With pictures left out, retype the lines from the start of the records through the one that contains "Task: Check the box for Armstrong, Neil".

Segment Start: Given entries

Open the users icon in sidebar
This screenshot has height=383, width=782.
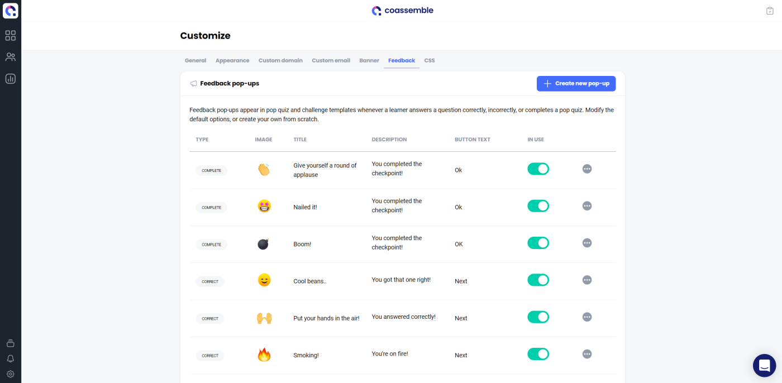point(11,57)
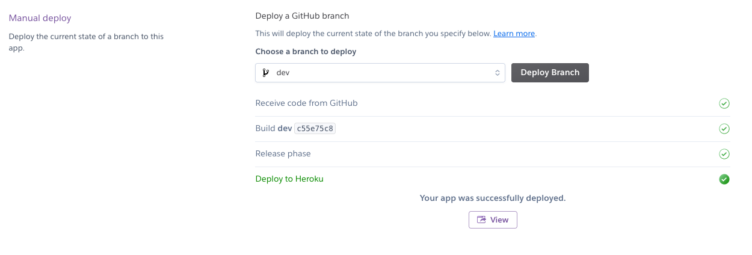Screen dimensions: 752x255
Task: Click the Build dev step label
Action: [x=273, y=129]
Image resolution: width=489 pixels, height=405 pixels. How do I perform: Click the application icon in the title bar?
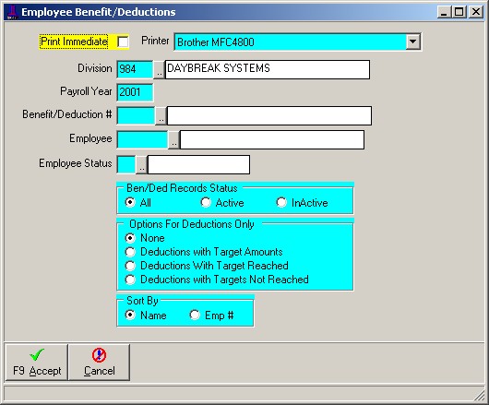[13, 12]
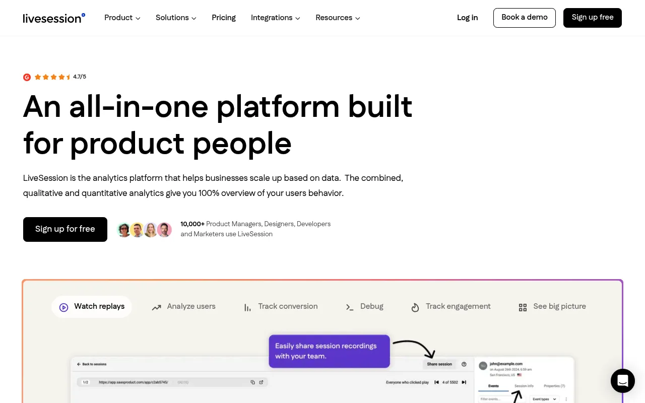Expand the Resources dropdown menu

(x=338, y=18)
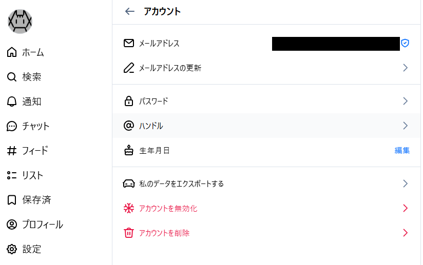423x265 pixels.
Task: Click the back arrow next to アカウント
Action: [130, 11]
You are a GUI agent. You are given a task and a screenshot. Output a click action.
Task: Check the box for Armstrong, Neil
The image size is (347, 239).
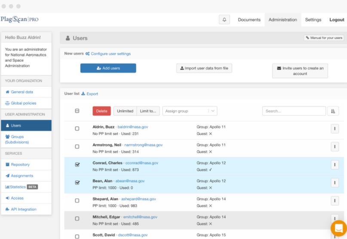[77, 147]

Segment End: Given entries

The completed task
Open the users icon in sidebar
This screenshot has height=383, width=782.
point(11,57)
Screen dimensions: 752x255
Task: Click the Build dev step label
Action: [x=273, y=129]
Image resolution: width=489 pixels, height=405 pixels. How do I perform: Click the application icon in the title bar?
[13, 12]
Expand the Resources dropdown menu

(x=338, y=18)
423x265 pixels.
Task: Click the back arrow next to アカウント
Action: [130, 11]
You are a GUI agent. You are given a task and a screenshot. Output a click action.
Task: Check the box for Armstrong, Neil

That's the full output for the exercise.